Suddenly, we start hearing a lot of loud sounds emitting from the radio.

Fft-fft-fft-fft-hmmmm-fft-fft-fft-heeaam-fft-fft-fft-fft-hhmmmm-fft-fft-fft-fft-hyyyyymm
.

“It said ‘him,’ ” Amy says, raising her eyes to me, the only male (okay, living male) anywhere in the administration wing. “It wants to talk to you.”

Tiffini busts out her dowsing rods. Almost as soon as she has them in position, the left one starts to shake and tremble.

“Show me what ‘yes’ looks like?” she says.

Almost immediately, the dowsing rods swing across each other, forming an
X
, then go back to their normal position, pointing perpendicular from Tiffini’s chest.

“Okay, very good,” Tiffini says. “Now, can you show me what ‘no’ looks like?”

Again, almost immediately, the rods swing outward, both pointing as far away from each other as possible.

Tiffini asks if it would like to communicate with us, if it would like us to move to another area of the building, and if the second floor would be a better location. After each question, the dowsing rods cross themselves, then return to their normal position, meaning yes.

“Are you the warden?” Tiffini asks.

The rods cross and then straighten once, twice, and a third time.

This perks Tiffini up considerably.

“Are you Warden Glattke?” she asks.

Again, the rods cross and straighten, three times.

“Uh-oh,” Tiffini says. “I think it’s him again. He answered three times.”

After a momentary pause where I realize that the women all know what Tiffini is talking about, I bite.

“Umm, who is he?” I ask. “The ‘three’ thing.”

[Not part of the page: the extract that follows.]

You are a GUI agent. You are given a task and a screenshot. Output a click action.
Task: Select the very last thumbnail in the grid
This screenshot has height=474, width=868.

“Oh, he is a mischievous one who likes to play around and lie a lot,” Tiffini replies. Whenever they ask this spirit questions, he answers three times. So they call him the One Who Answers in Threes.

This seems reasonable.

So, at his request, we came upstairs. Once there, the One
Who Answers in Threes tells us he was the warden, and that he was the warden’s wife, and that he was murdered here, and that he was a prisoner, and a bunch of other things. Basically, the One Who Answers in Threes answers yes to everything. Well, almost everything.

I ask if I can try. Tiffini tries to mute my expectations, as I am untrained in how to use the dowsing rods. Plus, who knows if I have the ability to summon spirits?

After I’m given a brief tutorial on how to hold them, the rods are completely still. My hands are out in front of me, positioned almost like I am about to throw a punch but with my fingers loose and relaxed. The rods are resting on the outside of my index fingers.

“Do you want us to leave?” Tiffini scolds the One Who Answers in Threes. “Because if you keep playing around, we’ll walk right out of here.”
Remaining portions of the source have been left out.